**Task prompt**. Rewrite everything from the line containing "Task: Click eye" down to the end of the rows below, requests included, scaling each coordinate in the answers by 2.1 and rounding to whole numbers with halves rounded up. Leave the pictures out of your output.

(Saved data entries)
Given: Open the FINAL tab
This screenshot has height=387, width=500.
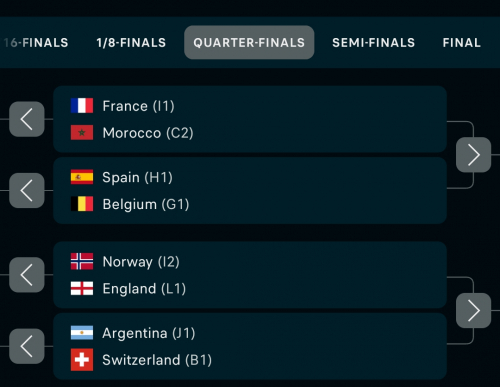Looking at the screenshot, I should [x=462, y=43].
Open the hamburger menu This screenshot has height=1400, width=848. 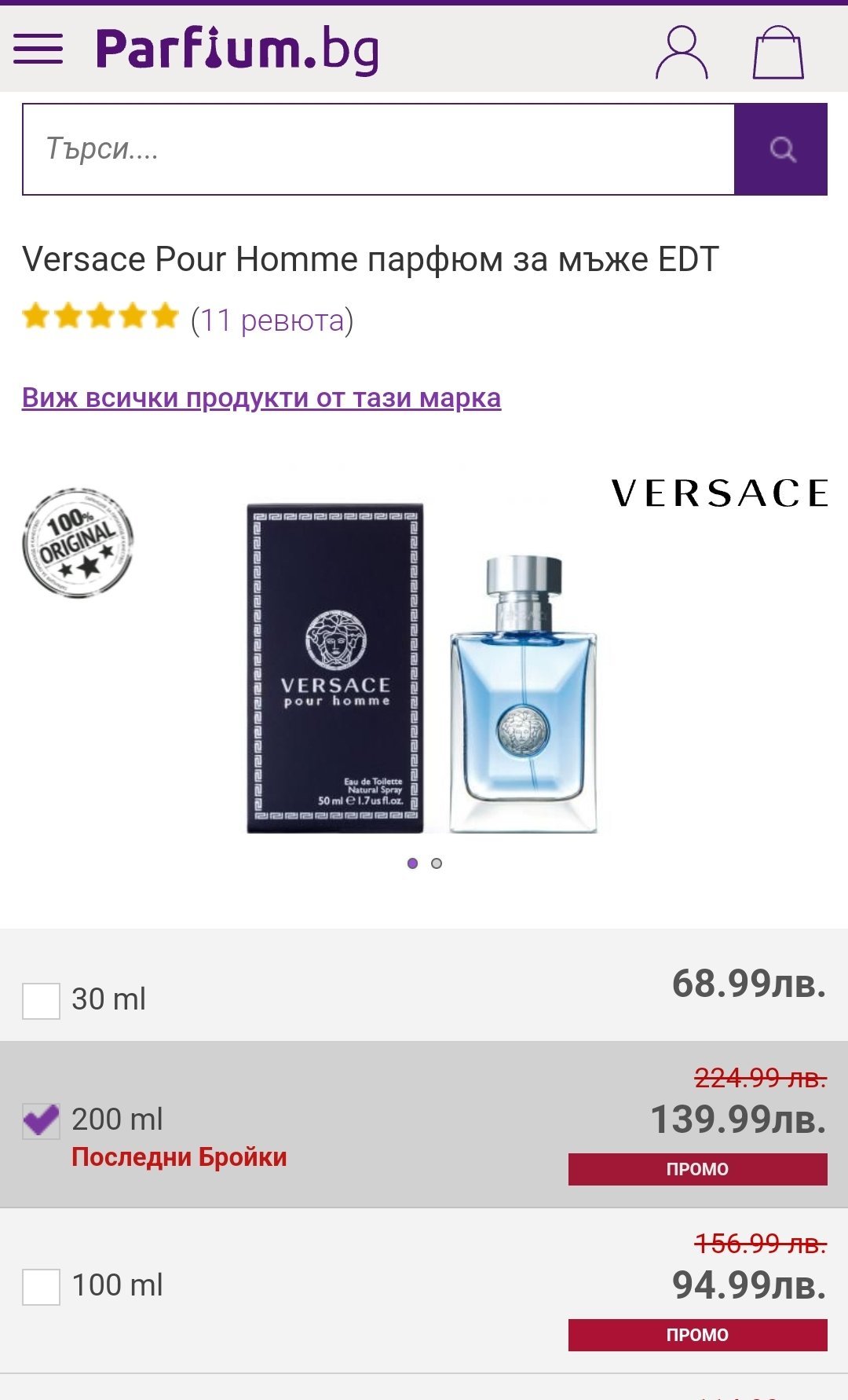click(x=38, y=49)
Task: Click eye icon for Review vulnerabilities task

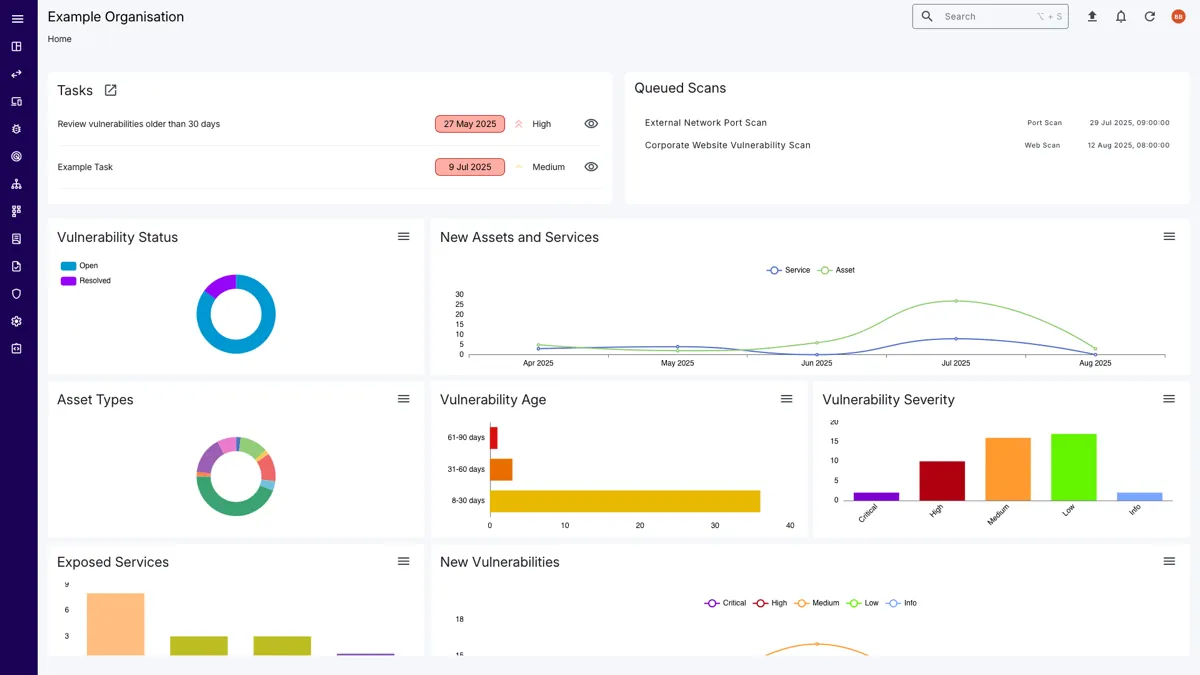Action: tap(591, 124)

**Task response**.
Task: Click eye icon for Review vulnerabilities task

Action: tap(1241, 260)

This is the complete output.